Text provided:
##############################

AWS Glue Data Catalog

  • AWS Glue Data Catalog is a central repository and persistent metadata store to store structural and operational metadata for all the data assets.
  • AWS Glue Data Catalog provides a uniform repository where disparate systems can store and find metadata to keep track of data in data silos, and use that metadata to query and transform the data.
  • For a given data set, AWS Glue Data Catalog can store its table definition, physical location, add business relevant attributes, as well as track how this data has changed over time.
  • AWS Glue Data Catalog is Apache Hive Metastore compatible and is a drop-in replacement for the Apache Hive Metastore for Big Data applications running on Amazon EMR
  • AWS Glue Data Catalog also provides out-of-box integration with Athena, EMR, and Redshift Spectrum.
  • Table definitions once added to the Glue Data Catalog, are available for ETL and also readily available for querying in Athena, EMR, and Redshift Spectrum to provide a common view of the data between these services.
  • AWS Glue Data Catalog supports bulk import of the metadata from existing persistent Apache Hive Metastore by using our import script.
  • Data Catalog provides comprehensive audit and governance capabilities, with schema change tracking and data access controls, which helps ensure that data is not inappropriately modified or inadvertently shared
  • Each AWS account has one AWS Glue Data Catalog per region.

AWS Glue Crawlers

  • AWS Glue crawler connects to a data store, progresses through a prioritized list of classifiers to extract the schema of the data and other statistics, and then populates the Glue Data Catalog with this metadata.
  • Glue crawlers scan various data stores to automatically infer schemas and partition structure to populate the Glue Data Catalog with corresponding table definitions and statistics.
  • Glue crawlers can be scheduled to run periodically so that the metadata is always up-to-date and in-sync with the underlying data.
  • Crawlers automatically add new tables, new partitions to existing table, and new versions of table definitions.

Dynamic Frames

  • AWS Glue is designed to work with semi-structured data and introduces a component called a dynamic frame, which you can use in the ETL scripts
  • Dynamic frame is a distributed table that supports nested data such as structures and arrays.
  • Each record is self-describing, designed for schema flexibility with semi-structured data. Each record contains both data and the schema that describes that data.
  • A Dynamic Frame is similar to an Apache Spark dataframe, which is a data abstraction used to organize data into rows and columns, except that each record is self-describing so no schema is required initially.
  • Dynamic frames provide schema flexibility and a set of advanced transformations specifically designed for dynamic frames.
  • Conversion can be done between Dynamic frames and Spark dataframes, to take advantage of both AWS Glue and Spark transformations to do the kinds of analysis needed.

AWS Glue Streaming ETL

  • AWS Glue enables performing ETL operations on streaming data using continuously-running jobs.

##############################

Records provided:
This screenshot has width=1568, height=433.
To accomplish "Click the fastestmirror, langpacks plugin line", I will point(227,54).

##############################

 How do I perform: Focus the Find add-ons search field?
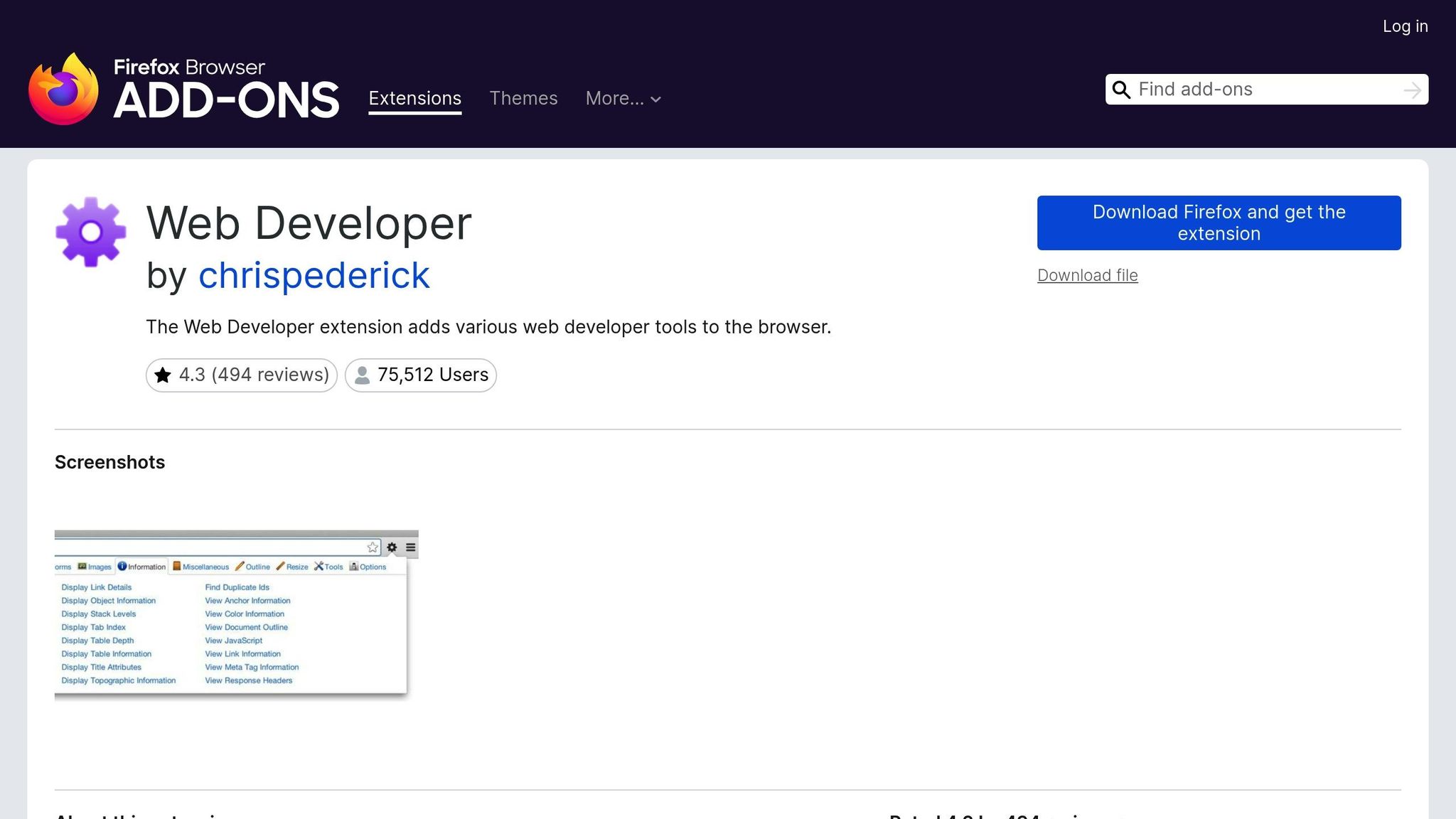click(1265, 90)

##############################

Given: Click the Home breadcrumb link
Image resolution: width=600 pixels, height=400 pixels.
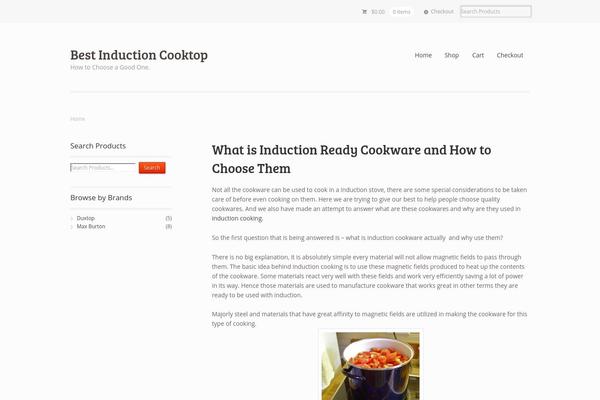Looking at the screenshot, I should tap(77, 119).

##############################

Task instructions:
a) Please retype the part of the entries that opens with the line containing "Given: Click the Home breadcrumb link" and closes with the line containing "Looking at the", both lines included. Leave the pictures out of your copy.
b) Extend the AWS Glue notes past their final line with further text in the same style.

Responses by task:
a)
Given: Click the Home breadcrumb link
Image resolution: width=600 pixels, height=400 pixels.
Looking at the screenshot, I should tap(77, 119).

b)
  • AWS Glue streaming ETL is built on the Apache Spark Structured Streaming engine, and can ingest streams from Kinesis Data Streams and Apache Kafka using Amazon Managed Streaming for Apache Kafka.
  • Streaming ETL can clean and transform streaming data and load it into S3 or JDBC data stores.
  • Use Streaming ETL in AWS Glue to process event data like IoT streams, clickstreams, and network logs.

Glue Job Bookmark

  • AWS Glue Job Bookmark tracks data that has already been processed during a previous run of an ETL job by persisting state information from the job run.
  • Job bookmarks help AWS Glue maintain state information and prevent the reprocessing of old data.
  • Job bookmarks help process new data when rerunning on a scheduled interval
  • Job bookmark is composed of the states for various elements of jobs, such as sources, transformations, and targets. for e.g, a ETL job might read new partitions in an S3 file. AWS Glue tracks which partitions the job has processed successfully to prevent duplicate processing and duplicate data in the job’s target data store.

AWS Certification Exam Practice Questions

  • Questions are collected from Internet and the answers are marked as per my knowledge and understanding (which might differ with yours).
  • AWS services are updated everyday and both the answers and questions might be outdated soon, so research accordingly.
  • AWS exam questions are not updated to keep up the pace with AWS updates, so even if the underlying feature has changed the question might not be updated
  • Open to further feedback, discussion and correction.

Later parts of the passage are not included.